*** Information shown Section Begins ***

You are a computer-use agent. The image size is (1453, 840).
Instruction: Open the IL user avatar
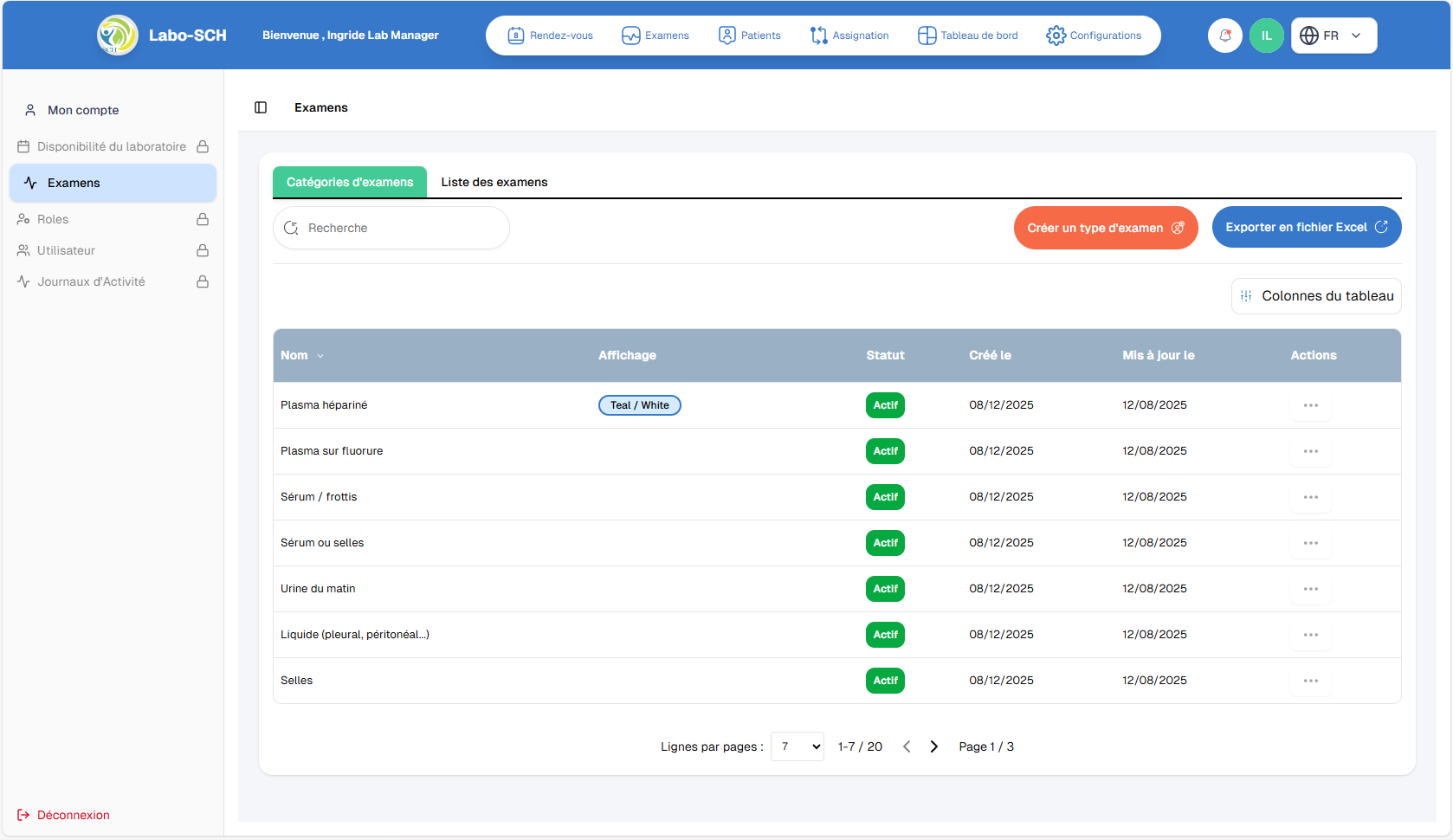(1266, 36)
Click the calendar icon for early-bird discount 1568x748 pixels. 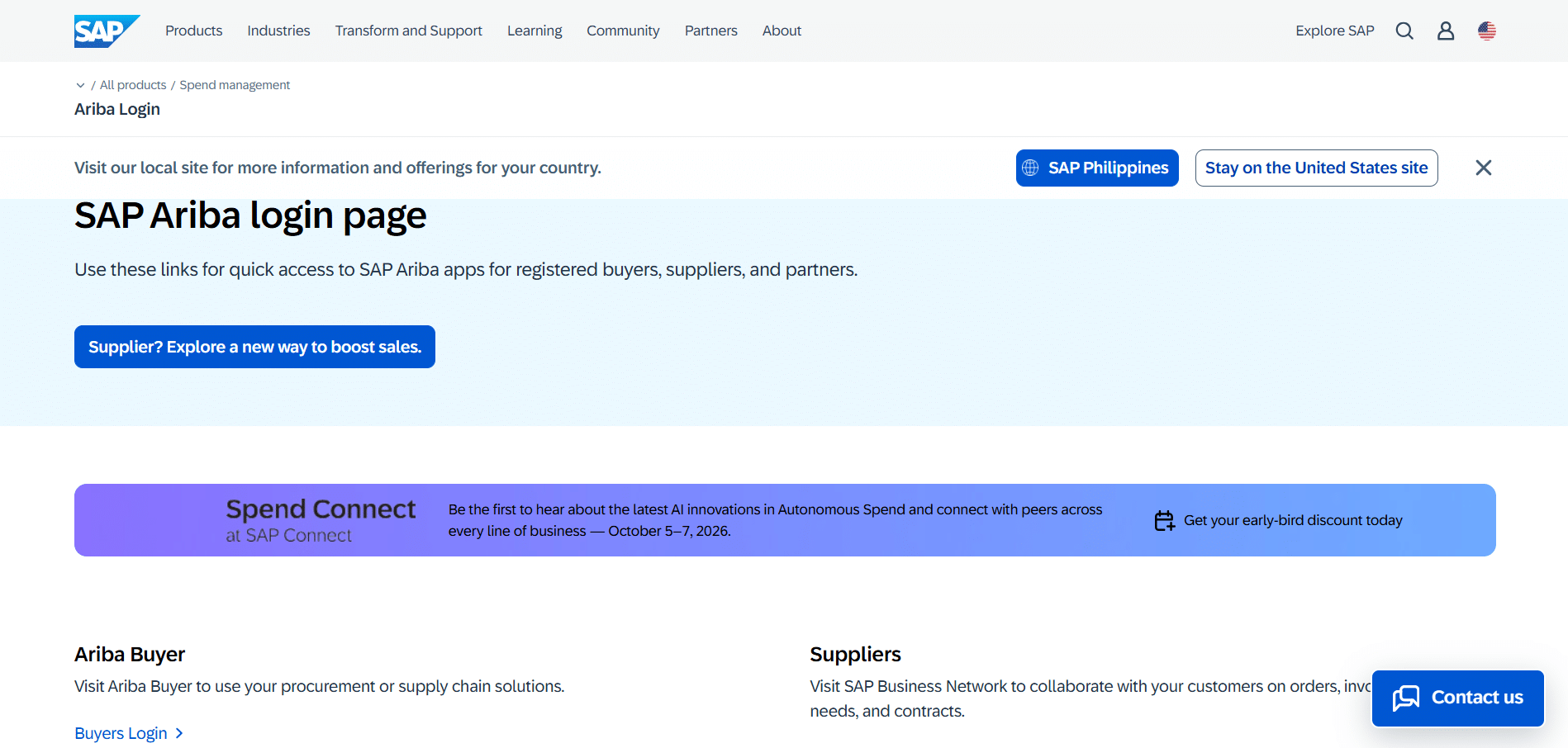(1164, 520)
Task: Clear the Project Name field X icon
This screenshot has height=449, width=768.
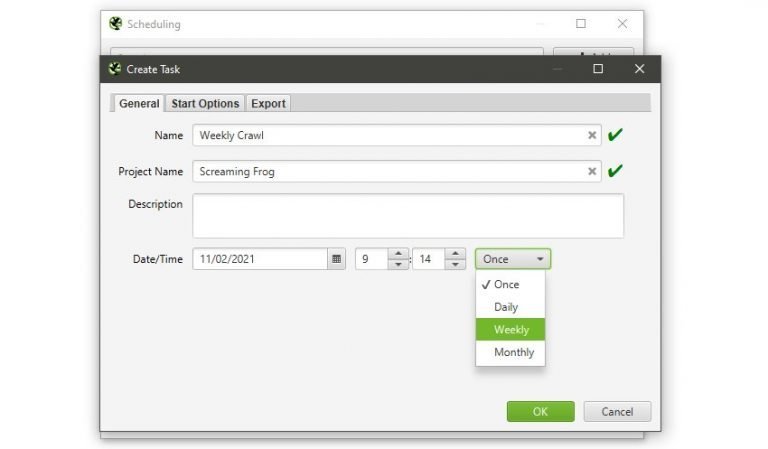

*** Information shown Section Ends ***

# How to complete this task:
An exact transcript is required, covering the lines from the one containing "Task: Clear the Project Name field X icon" through the end of the listing above, inclusive, without pictures.

# Result for this exercise:
Task: Clear the Project Name field X icon
This screenshot has height=449, width=768.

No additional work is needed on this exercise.